132. Fede
1° Volerla vivere.
a) Intanto la difficoltà del credere, la quotidiana fatica di credere.
La fede non è mai stata facile per nessuno; non lo è stata per la Madre di Gesù, non lo è stata per gli Apostoli e discepoli, per i santi e nemmeno per noi.
Per questo la fede è meritoria, per questo c’è uno sviluppo, una crescita e anche una possibile involuzione e smarrimento.
Non si crede una volta per sempre anche se è un dono, anche se è una «virtù», cioè un’attitudine interiore permanente.
Perché si esige un atteggiamento interiore di costante presa di coscienza, un continuo riproporsi a se stessa come una sorgente che rimane tale nella misura in cui non cessa di gettare acqua.
b) Il rapporto stabilito dalla Fede non è con un avere – Dio non è un oggetto che sta davanti a me di cui impossessarmi o no, di cui affermare la presenza –, ma con un essere, cioè con una Persona.
Credere non significa tanto accettare delle cose o delle verità da credere, quanto piuttosto accettare, aderire, porsi alla sequela di una Persona, e di questa Persona accettare la volontà, i desideri, i criteri, il modo di pensare e di giudicare, gli atteggiamenti interiori, i valori, le proposte, i messaggi.
Rapporto di comunione, di amicizia, di intimità di vita. Un atto di fiducia, di abbandono, di adesione totale e senza riserve. Un atto di amore, non di calcolo o un puro e semplice atto di conoscenza.
c) Profonda ricchezza dell’atto di Fede.
Credere in Deum1 (dinamismo del tendere verso Dio).
Credere Deum2 (termina non ad una formula ma ad una Persona).
Credere Deo3 (appoggiarsi su Dio, fidarsi di Lui).
“Chi beve tornerà a bere, ma chi beve dell’acqua che io gli darò…” (cfr Gv 4,13-14).
d) La Fede è dono. Tutto ciò che nella Fede non è in funzione di incontro personale, di comunione di vita o è mal posto o è periferico e marginale. Può essere orientamento o condizione, ma non è Fede.

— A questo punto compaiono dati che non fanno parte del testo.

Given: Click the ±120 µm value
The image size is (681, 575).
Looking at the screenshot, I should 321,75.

All’origine di questo incontro c’è una sua chiamata, una vocazione, un dono, una proposta. Non è opera mia, è una iniziativa di Dio, assolutamente gratuita. Non solo perché è dono soprannaturale ma perché è un gesto libero d’amore che sollecita una altrettanto libera adesione. Il dialogo non è solo conseguenza, è nella Fede stessa.

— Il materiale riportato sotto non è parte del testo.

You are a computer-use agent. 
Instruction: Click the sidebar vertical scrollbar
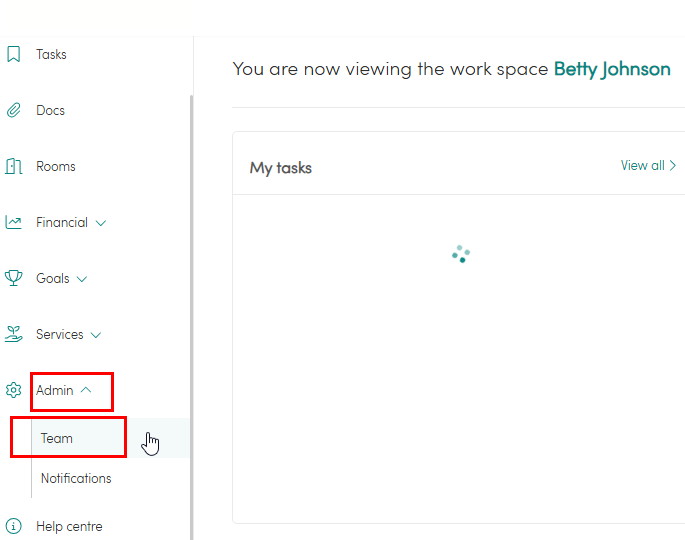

Per primo ci ha amati (San Giovanni4).
Resta sempre ricerca spesso drammatica, ma prima di essere una nostra scoperta e conquista di Dio è una conquista nostra che fa Dio.
Accettare la fede significa lasciarsi trovare, lasciarsi afferrare da Dio (“perché anche io sono stato afferrato da Gesù Cristo”; San Paolo5). Non diminuzione di libertà, ma arricchimento, come ogni incontro di dialogo e di amore.
Nella “quotidiana fatica del credere” questo pensiero reca serenità e fiducia, dice che la nostra fatica si incontra con il desiderio stesso di Dio che la sollecita e la feconda.
Di conseguenza, vivere la Fede significa: testimoniare, esistere e vivere sempre in presenza di Dio, di Cristo, della Chiesa; dunque non solo avere la Fede, ma vivere lo spirito di Fede cioè pensare, volere, agire sempre secondo la dimensione della Fede, sentire e vedere tutto in essa.
2° Viverla com’è.
a) Bisogna essere contro tutti i tentativi di umanesimo cristiano che finiscono per dimenticare o mettere tra parentesi lo “scandalo della croce”6. Non c’è Cristianesimo senza il mistero della Croce.
La salvezza portata da Gesù passa per la Croce. E la Croce significa – umanamente – stoltezza, sconfitta, negazione di tutto ciò che costituisce la logica dell’affermazione umana. Nel cuore della Fede c’è sempre questa zona di mistero, in contraddizione con l’attesa dell’uomo.
Sottrarvisi, accettando della Fede solo ciò che combacia coi nostri criteri e con i nostri desideri, significa non solo impoverire la Fede, ma ucciderla.
b) Per incontrarsi con Lui bisogna avere occhi limpidi e puri e un cuore sgombro di pregiudizi (puri di cuore, fanciulli).
Poi una grande disponibilità interiore e uno spirito di distacco (lasciare cose e persone per seguirlo).
Accettare le croci nostre di ogni giorno e seguirlo.
Saper dire «Amen».
Gesù è il «Sì» di Dio (Gesù Cristo non è stato «sì» e «no», ma solo il «sì»; 2Cor 1,19).